October 29, 2021
Teton is a high performance computing cluster administered by UW’s Advanced Research Computing Center (ARCC). It has received investments from the University, entities such as Wyoming INBRE, Wyoming EPSCoR and many individual research labs across the campus. It features a large number of compute nodes each consisting of upto 32 processing units. Some compute nodes consist of Graphical Processing Units (GPUs). Yet other nodes are very high capacity offering upto 1TB of random access memory suitable for jobs with very high memory requirement.
ARCC administers these compute nodes using the SLURM Scheduling System. Because some nodes are a result of investments by entities on campus, they have priority access to those nodes. When jobs are submitted, SLURM schedules them in the order of priority for those nodes. Remaining nodes are available on first come first serve basis.
Documentation for Teton is available in the form of a Wiki.
Secure SHell (SSH) networking protocol provides functionality to connect a client (you) to the host (server). This protocol is administered through a terminal session. Most systems out there employ SSH keys (very long, encrypted passwords) in order to authenticate a client. Teton does not use SSH keys. It instead uses 2-factor authentication.
The simplest way to connect to Teton over SSH is as follows:
When the server receives this login request, it opens up the following display:
NOTICE TO USERS
=============================================================================
This is a University of Wyoming computer system, which may be accessed and
used only for authorized business by authorized personnel. Unauthorized
access or use of this computer system may subject violators to criminal,
civil, and/or administrative action. All information on this computer
system may be intercepted, recorded, read, copied, and disclosed by and to
authorized personnel for any purpose. Access or use of this computer system
by any person, whether authorized or unauthorized, constitutes consent to
these terms. There is no right of privacy in this system. Discontinue access
immediately if you do not agree with the conditions stated in this notice.

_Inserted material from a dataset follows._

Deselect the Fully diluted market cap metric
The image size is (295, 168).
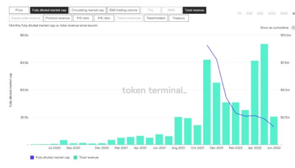(x=49, y=10)
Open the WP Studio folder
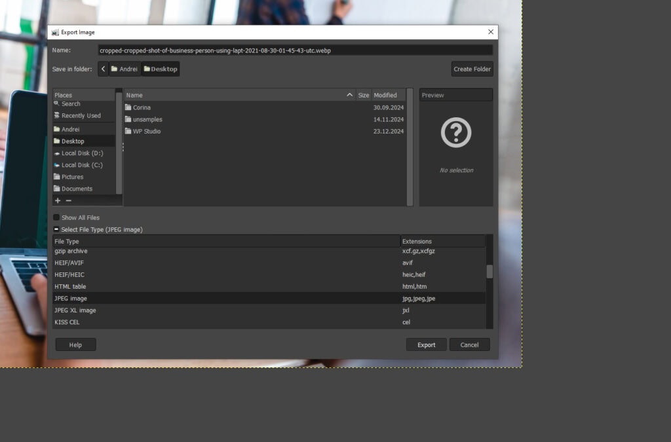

=============================================================================
TWO-FACTOR AUTHENTICATION
=============================================================================
This system requires two-factor authentication.
The password requirement is your UWYO domain password.
The token can be generated by your registered YubiKey or manually input with
the Duo mobile app. If you have questions about using this implementation of
two-factor authentication, contact the ARCC team at arcc-help@uwyo.edu
Please enter the two-factor password the in the form:
<password>,<token>
=============================================================================
Enter your uwyo login password, a comma and the 2fa passcode from the DUO mobile app. Then hit ENTER.
The system will log you in and present several pieces of information.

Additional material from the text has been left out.